• _What to do_: Find the string "button" in the data, then copy every line where it is found.

Stored data
##############################

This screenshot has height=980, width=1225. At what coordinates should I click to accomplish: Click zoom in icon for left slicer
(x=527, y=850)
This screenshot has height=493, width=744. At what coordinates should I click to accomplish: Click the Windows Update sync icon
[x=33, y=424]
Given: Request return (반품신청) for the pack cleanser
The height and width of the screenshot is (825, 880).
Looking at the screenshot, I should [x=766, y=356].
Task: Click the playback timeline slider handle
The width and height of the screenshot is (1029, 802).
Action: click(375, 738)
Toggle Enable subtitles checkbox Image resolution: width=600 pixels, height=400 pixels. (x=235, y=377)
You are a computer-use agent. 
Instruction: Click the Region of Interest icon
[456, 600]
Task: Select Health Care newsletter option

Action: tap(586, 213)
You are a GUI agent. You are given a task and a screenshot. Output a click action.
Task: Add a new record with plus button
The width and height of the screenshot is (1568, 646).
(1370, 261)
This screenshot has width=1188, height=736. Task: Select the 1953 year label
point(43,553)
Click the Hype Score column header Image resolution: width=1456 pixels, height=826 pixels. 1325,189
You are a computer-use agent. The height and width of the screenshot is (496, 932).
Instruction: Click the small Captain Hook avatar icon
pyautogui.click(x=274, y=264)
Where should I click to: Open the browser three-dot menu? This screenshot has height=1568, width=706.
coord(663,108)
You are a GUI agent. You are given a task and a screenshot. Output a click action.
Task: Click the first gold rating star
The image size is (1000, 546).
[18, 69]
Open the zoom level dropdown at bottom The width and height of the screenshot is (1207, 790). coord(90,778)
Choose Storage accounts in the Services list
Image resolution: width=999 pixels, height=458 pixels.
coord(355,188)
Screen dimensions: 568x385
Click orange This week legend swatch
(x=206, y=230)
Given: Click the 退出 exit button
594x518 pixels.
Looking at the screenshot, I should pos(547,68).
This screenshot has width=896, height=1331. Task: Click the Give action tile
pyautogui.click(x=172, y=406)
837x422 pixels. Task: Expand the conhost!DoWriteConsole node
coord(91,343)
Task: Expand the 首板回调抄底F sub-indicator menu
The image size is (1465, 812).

##############################

• _Exercise output_:
Task: Add a new record with plus button
Given: Click the 退出 exit button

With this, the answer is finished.